Each returned row contains the following columns:

The index (an INTEGER) is the index of the corresponding element in the input list, to aid in correlating results back to inputs.
The resource (a STRING) is the name of the input resource.
The vector (a LIST<FLOAT>) is the generated vector embedding for this resource.

Example 2. Create embeddings from a limited number of nodes and store them

MATCH (m:Movie WHERE m.plot IS NOT NULL)
WITH m
LIMIT 20
WITH collect(m) AS moviesList (1)
WITH moviesList, [movie IN moviesList | movie.title || ': ' || movie.plot] AS batch (2)
CALL genai.vector.encodeBatch(batch, 'OpenAI', { token: $openaiToken }) YIELD index, vector
WITH moviesList, index, vector
CALL db.create.setNodeVectorProperty(moviesList[index], 'embedding', vector) (3)

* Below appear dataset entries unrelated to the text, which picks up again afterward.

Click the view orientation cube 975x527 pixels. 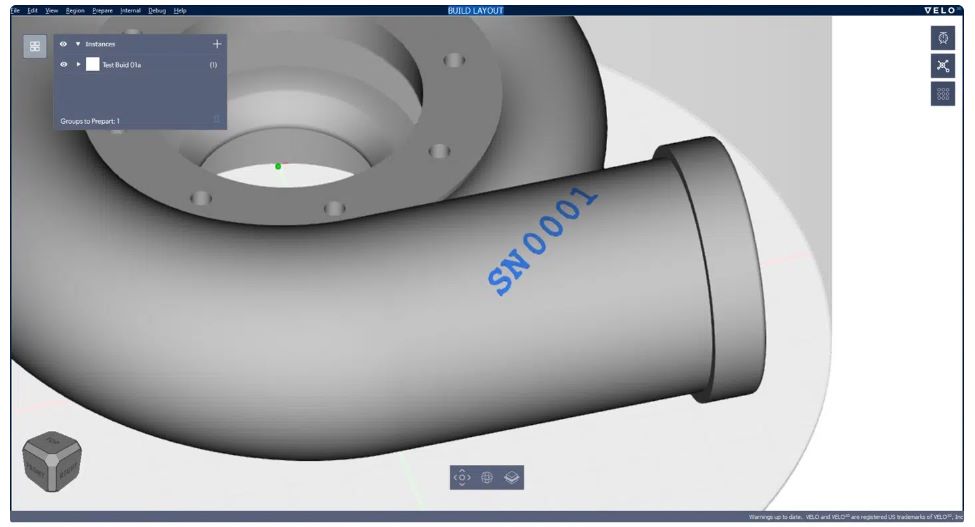pyautogui.click(x=52, y=461)
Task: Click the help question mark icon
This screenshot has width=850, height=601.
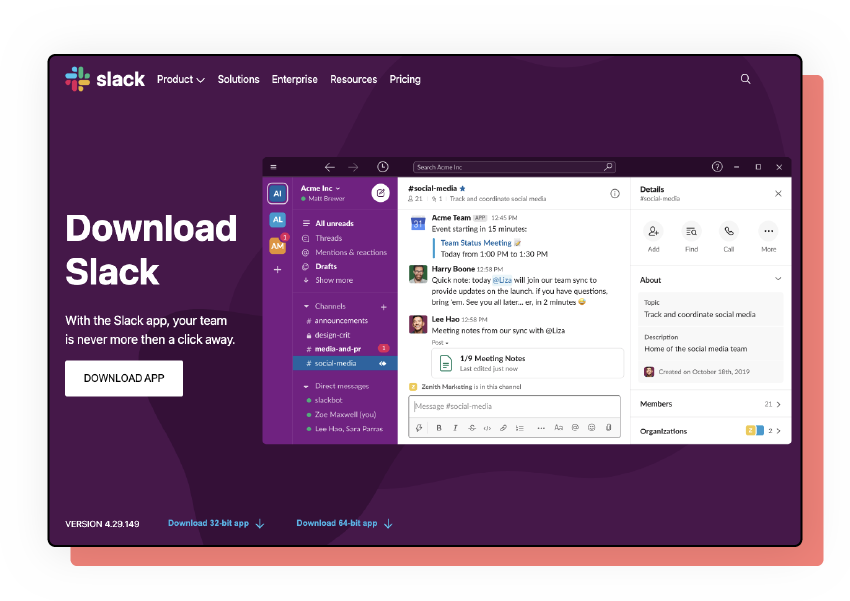Action: pyautogui.click(x=717, y=167)
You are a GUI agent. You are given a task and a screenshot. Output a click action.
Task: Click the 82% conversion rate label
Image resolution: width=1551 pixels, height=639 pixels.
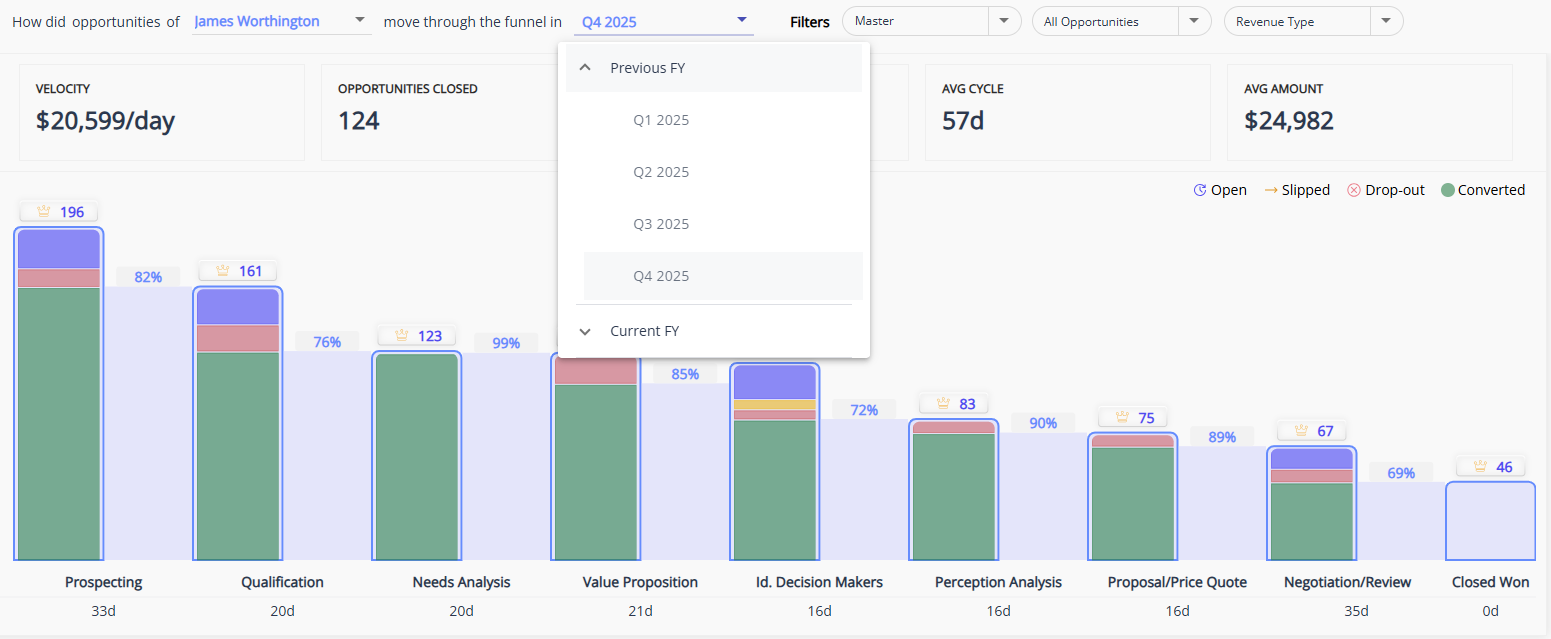coord(148,277)
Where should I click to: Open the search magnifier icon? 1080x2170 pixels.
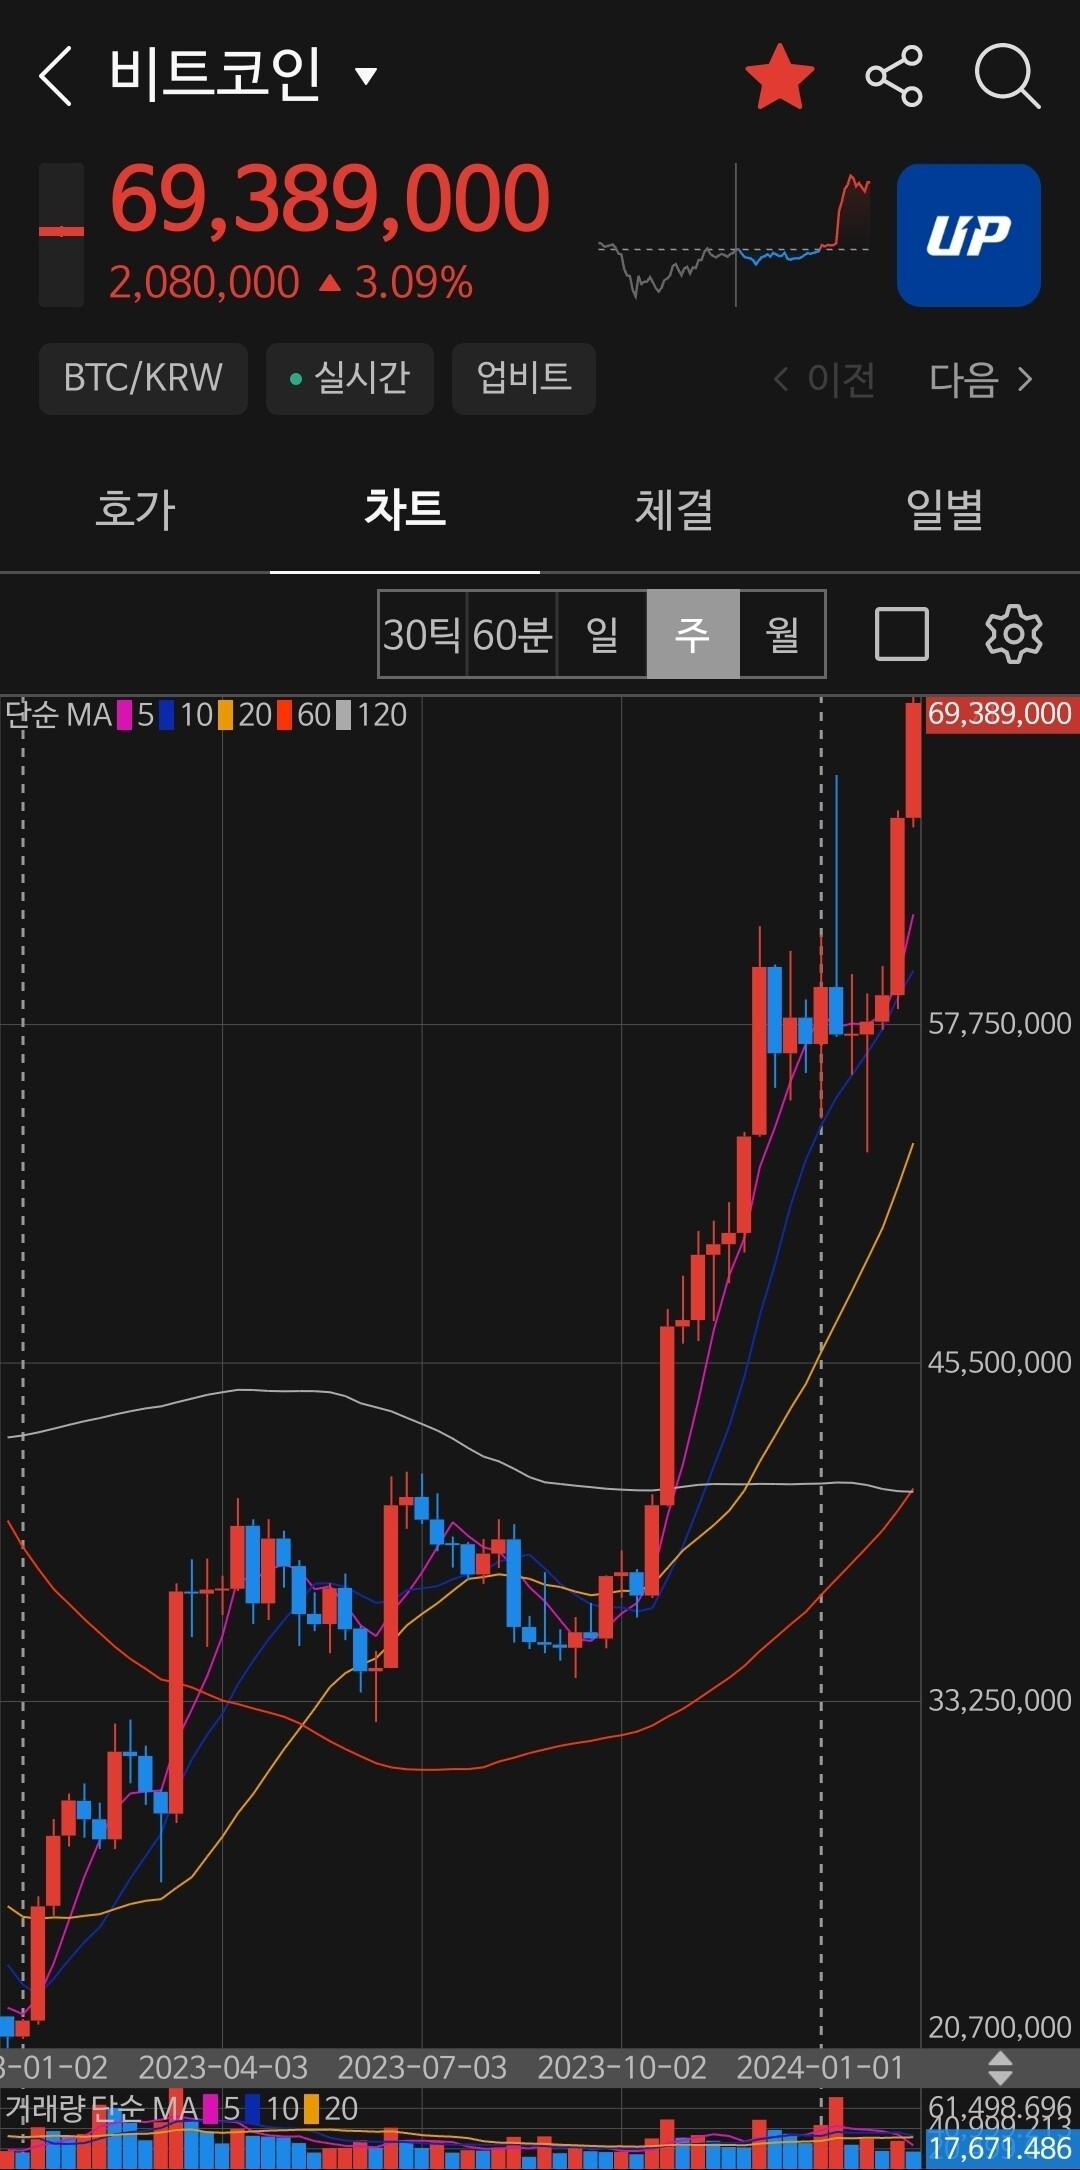1007,76
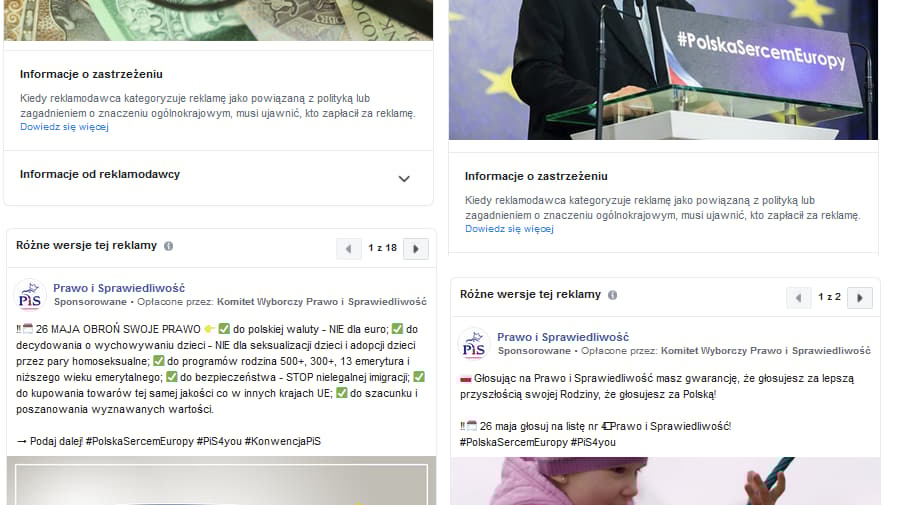
Task: Open left Dowiedz się więcej link
Action: (x=64, y=127)
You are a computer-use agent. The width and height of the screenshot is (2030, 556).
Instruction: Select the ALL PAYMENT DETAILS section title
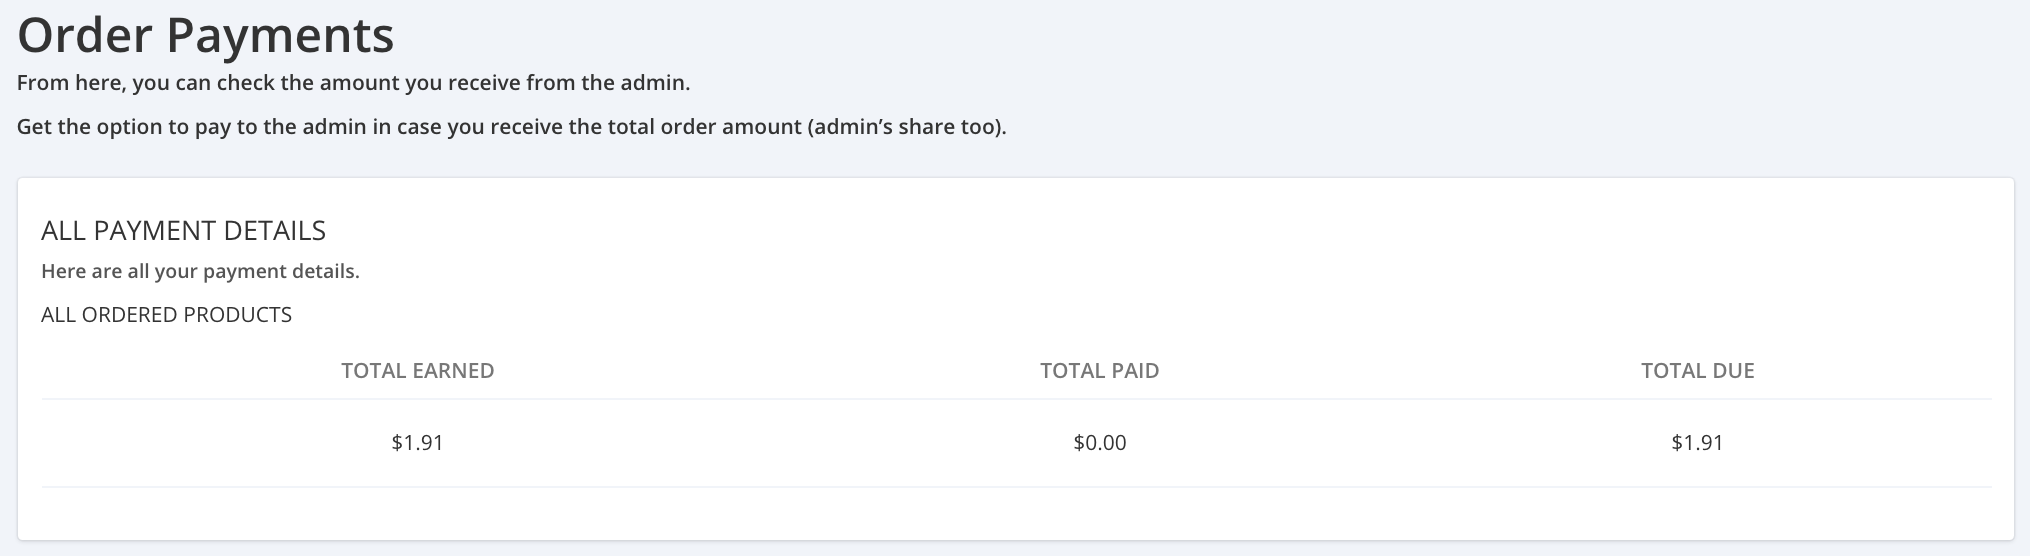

1	Collect all 20 `Movie` nodes into a `LIST<NODE>`.
2	The list comprehension (`[]`) extracts the `title` and `plot` properties of the movies in `moviesList` into a new `LIST<STRING>`.
3	`db.create.setNodeVectorProperty` is run for each `vector` returned by `genai.vector.encodeBatch`, and stores that vector as a property named `embedding` on the corresponding node.

Example 3. Create embeddings from a large number of nodes and store them

MATCH (m:Movie WHERE m.plot IS NOT NULL)
WITH collect(m) AS moviesList, (1)
     count(*) AS total,
     100 AS batchSize (2)
UNWIND range(0, total-1, batchSize) AS batchStart (3)
CALL (moviesList, batchStart, batchSize) { (4)
    WITH [movie IN moviesList[batchStart .. batchStart + batchSize] | movie.title || ': ' || movie.plot] AS batch (5)
    CALL genai.vector.encodeBatch(batch, 'OpenAI', { token: $openaiToken }) YIELD index, vector
    CALL db.create.setNodeVectorProperty(moviesList[batchStart + index], 'embedding', vector) (6)
} IN CONCURRENT TRANSACTIONS OF 1 ROW (7)

1	Collect all returned `Movie` nodes into a `LIST<NODE>`.
2	`batchSize` defines the number of nodes in `moviesList` to be processed at once. Because vector embeddings can be very large, a larger batch size may require significantly more memory on the Neo4j server. Too large a batch size may also exceed the provider’s threshold.
3	Process `Movie` nodes in increments of `batchSize`. The end range `total-1` is due to `range` being inclusive on both ends.
4	A `CALL` subquery executes a separate transaction for each batch. Note that this `CALL` subquery uses a variable scope clause to import variables. If you are using an older version of Neo4j, use an importing `WITH` clause instead.
5	`batch` is a list of strings, each being the concatenation of `title` and `plot` of one movie.
6	The procedure sets `vector` as value for the property named `embedding` for the node at position `batchStart + index` in the `moviesList`.
7	Set to `1` the amount of batches to be processed at once (see `CALL` subqueries → Concurrent transactions).

This example may not scale to larger datasets, as collect(m) requires the whole result set to be loaded in memory. For an alternative method more suitable to processing large amounts of data, see GenAI documentation - Embeddings & Vector Indexes Tutorial → Create embeddings with cloud AI providers.